Os primeiros Pentium III serão fabricados com a tecnologia de 0,25 mícron, mas ainda no terceiro trimestre deste ano a Intel passará a fabricá-los com a tecnologia de 0,18 mícron. A medida exprime a espessura da camada de silício na qual os componentes internos do microprocessador são gravados. Reduzi-la diminui a resistência interna à passagem da corrente elétrica, permitindo baixar a tensão de alimentação do núcleo ("core") do chip de 1,8 V para 1,5 V nos processadores para uso em desktops e para 1,1 V nos destinados a notebooks. O resultado será uma redução do consumo de potência, que se refletirá imediatamente em um aumento da duração da carga das baterias para os notebooks e a curto prazo na possibilidade de atingir maiores freqüências de operação para os desktops, pois o maior obstáculo ao aumento da freqüência de operação dos processadores é a elevação da temperatura interna devida à dissipação de calor causada pelo consumo da potência. Como ela depende da tensão de alimentação e da freqüência de operação, a única maneira viável de aumentar a freqüência mantendo temperaturas internas aceitáveis é reduzir a tensão, o que se torna possível com a redução da espessura da camada de silício. Com a tecnologia de 0,18 mícron a Intel espera que o Pentium III alcance freqüências de operação de 800 MHz até o próximo ano. Na verdade, ela deverá testar um processador de 1 GHz rodando em caráter experimentar antes do final deste ano.

Outro ponto importante relativo à tecnologia de fabricação é o tipo de conexões internas, responsável por 50% dos custos de fabricação de um microprocessador. Enquanto a Motorola pretende adotar a curto prazo contatos de cobre, mais eficientes que os de alumínio por apresentar uma resistividade 40% menor, a Intel, mesmo reconhecendo as vantagens desta nova tecnologia, não a considera suficientemente madura para ser usada imediatamente e pretende continuar com os contatos de alumínio, uma tecnologia na qual tem grande experiência e que considera suficiente para manter uma conexão com desempenho suficiente para seus novos chips de 0,18 mícron.

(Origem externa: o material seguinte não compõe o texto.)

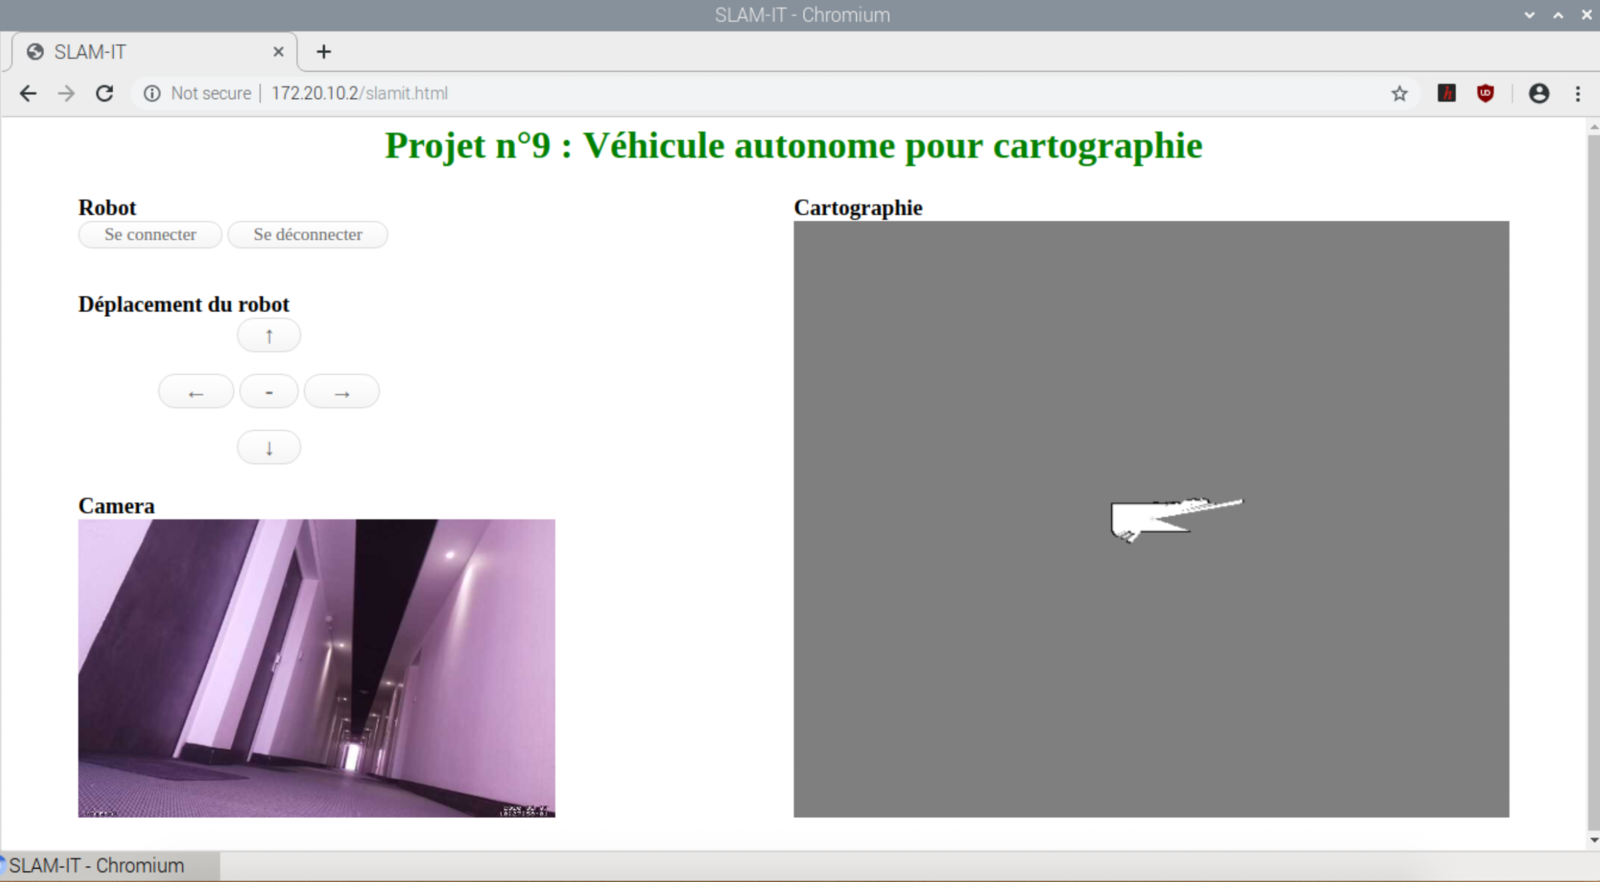This screenshot has width=1600, height=882.
Task: Open the Chromium three-dot menu
Action: pyautogui.click(x=1578, y=93)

Embora ciente que terá que migrar para o cobre, a Intel está adiando a mudança e os elevados investimentos em equipamento que ela obrigará. Segundo Mike Aydar, ela somente será feita quando a Intel adotar a tecnologia de 0,13 mícron.

Um "Camino" para o futuro

A grande barreira para o aumento do desempenho dos microcomputadores atualmente não é a freqüência de operação da CPU, mas o barramento. O gargalo não está na rapidez com que os dados são processados, mas naquela com que são transportados entre disco rígido e memória RAM e entre esta e a CPU. Logo, aumentar a freqüência do barramento teria um efeito muito mais dramático sobre o desempenho global da máquina que o mesmo aumento na freqüência da CPU. Mas por enquanto o novo Pentium III continua usando o mesmo barramento de 100 MHz, os mesmos 512K de cache L2 operando na metade da freqüência do processador e o mesmo conector de 242 contatos ("Slot 1") de seu antecessor. Uma vantagem para os donos de placas-mãe com chipset BX, que poderão simplesmente substituir seus Pentium II atuais pelos novos P III. Pelo menos até que a Intel lance o novo chipset "Camino", esperado para o segundo semestre de 99, que suportará um barramento de 133 MHz e memórias de alto desempenho Direct Rambus. Aí sim o Pentium III poderá mostrar a que veio.

Overclocking, nunca mais.

Embora não admitindo abertamente (durante a entrevista coletiva Mike Aydar e sua equipe tentaram escapar do tema tanto quanto possível, respondendo as perguntas sobre o assunto sempre de forma evasiva), tudo indica que a partir do Pentium III a Intel afinal cumpriu a velha promessa de impedir definitivamente o "overclocking" (artifício através do qual se faz uma CPU funcionar com freqüência superior à nominal) incorporando em seus novos chips um circuito que verifica não apenas a freqüência de operação do processador como também do barramento. Se algum deles exceder o valor nominal, o processador simplesmente se recusa a operar.